EPA has significantly strengthened its standard for flaring, in line with, although not quite as strong as leading states like New Mexico and Colorado with similar regulatory frameworks. Because flares often malfunction or are unlit, they directly release methane and VOCs into the air communities breathe.  In 2017 alone, flaring and venting emissions from oil and gas operations resulted in 710 premature deaths, 73,000 asthma exacerbations among children and $7.4 billion in health damages, with a disproportionate burden falling on disadvantaged communities.  

Newly constructed oil wells — where most flaring occurs — will be required to end routine flaring within two years. Flaring will only be permitted under temporary, pre-defined circumstances with tight duration limits, such as in emergencies. Existing sites cannot flare unless they demonstrate through annual engineering certifications that capturing gas using available technologies is not technically feasible, or if they produce 40 tons per year of methane or less, the equivalent of just over one barrel of oil equivalent per day in gas production. 

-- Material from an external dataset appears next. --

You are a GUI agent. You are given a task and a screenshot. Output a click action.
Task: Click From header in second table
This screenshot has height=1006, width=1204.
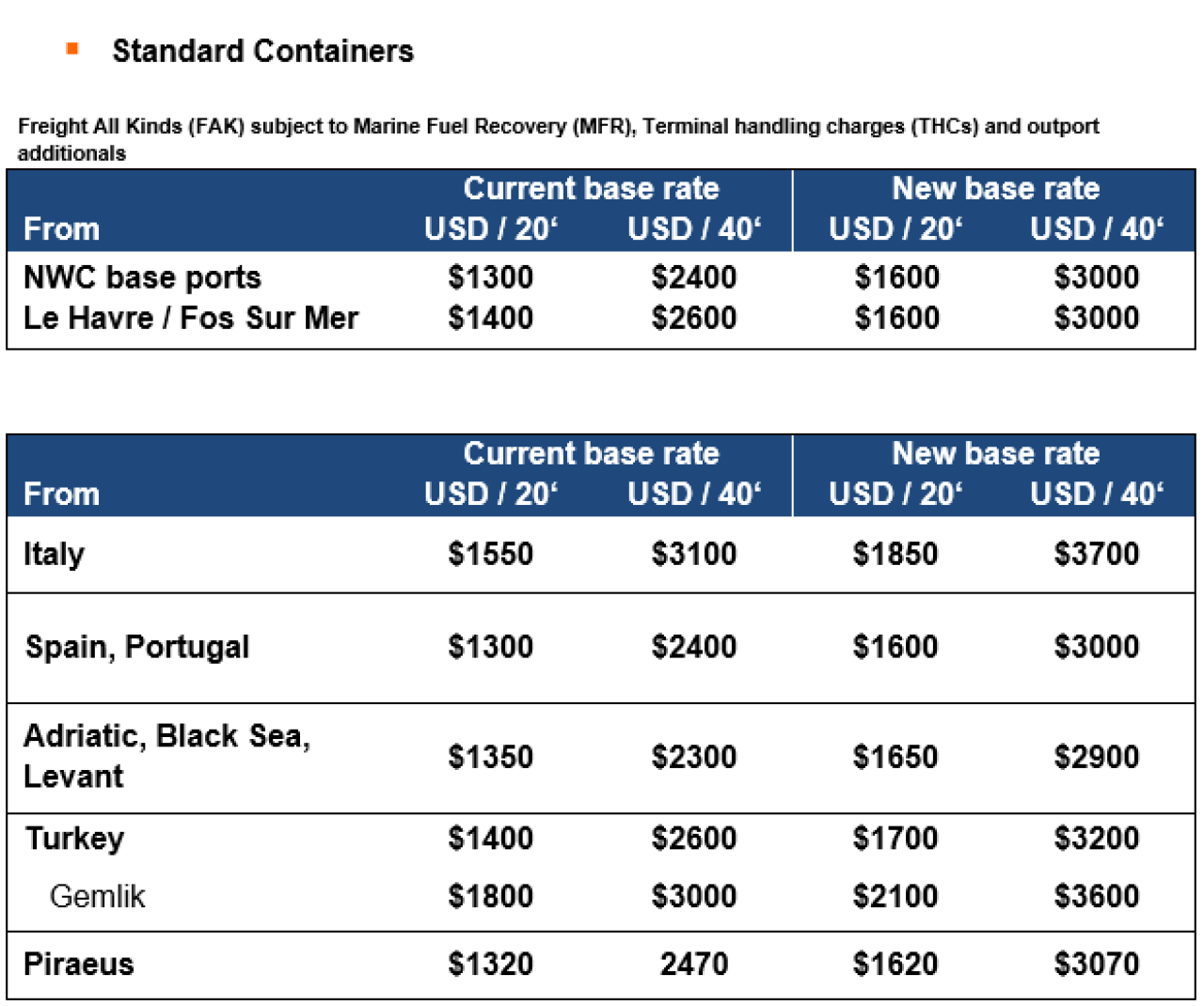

Identifying super emitters 

EPA has created and will oversee a program for independent third parties to report large emission events, known as super-emitters. EPA already regularly uses methane monitoring data from third parties, but this streamlined program will make that process more transparent and actionable for operators. EPA will review emission notifications and share them with operators who can investigate and quickly fix the underlying cause. To ensure the program is effective, third parties will need to receive a certification from EPA and emission notifications will have to contain the time, location, emission rate and other information.  

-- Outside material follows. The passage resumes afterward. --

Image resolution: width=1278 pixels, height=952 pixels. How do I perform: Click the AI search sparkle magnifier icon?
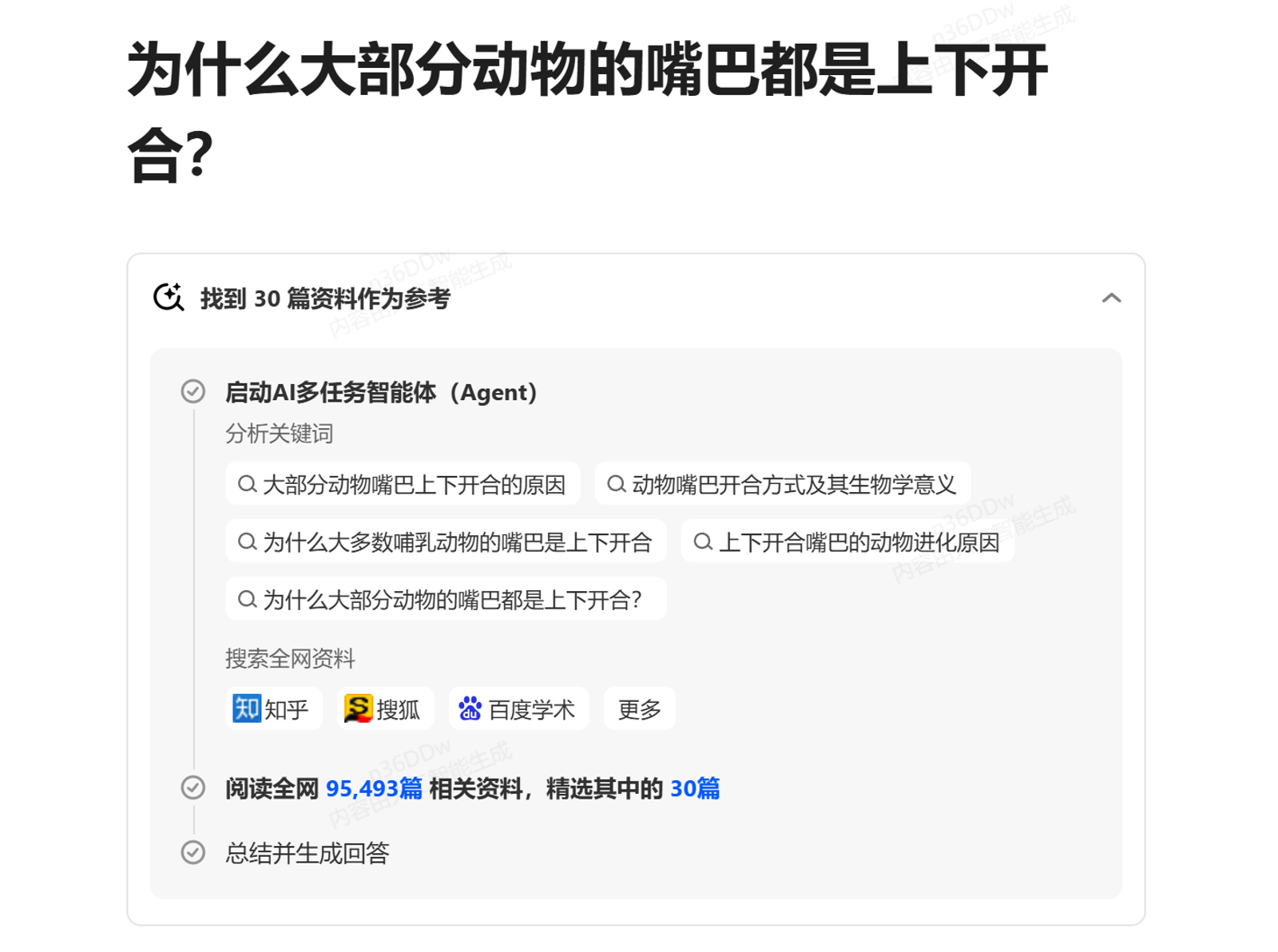(x=169, y=297)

All notifications will be posted in real time after EPA review, providing transparency to the public and nearby communities. This provides important transparency and accountability for industry — super-emitters have been shown to have a disproportionate contribution to total emissions from oil and gas sites. These harmful events are often related to abnormal processes — appearing when sites are not properly operated or designed. Using all available data to quickly address them is a commonsense step by EPA.’

What’s next on implementation 

The standards for new facilities — those constructed or modified after December 2022 — will begin to take effect 60 days after the final rule is published in the Federal Register. Standards for older, existing facilities will go through a planning process to be implemented, where states and tribes will have two years to submit their own plans to EPA for approval. Continued stakeholder engagement in the implementation process will be essential for ensuring the benefits of EPA’s protections are fully realized.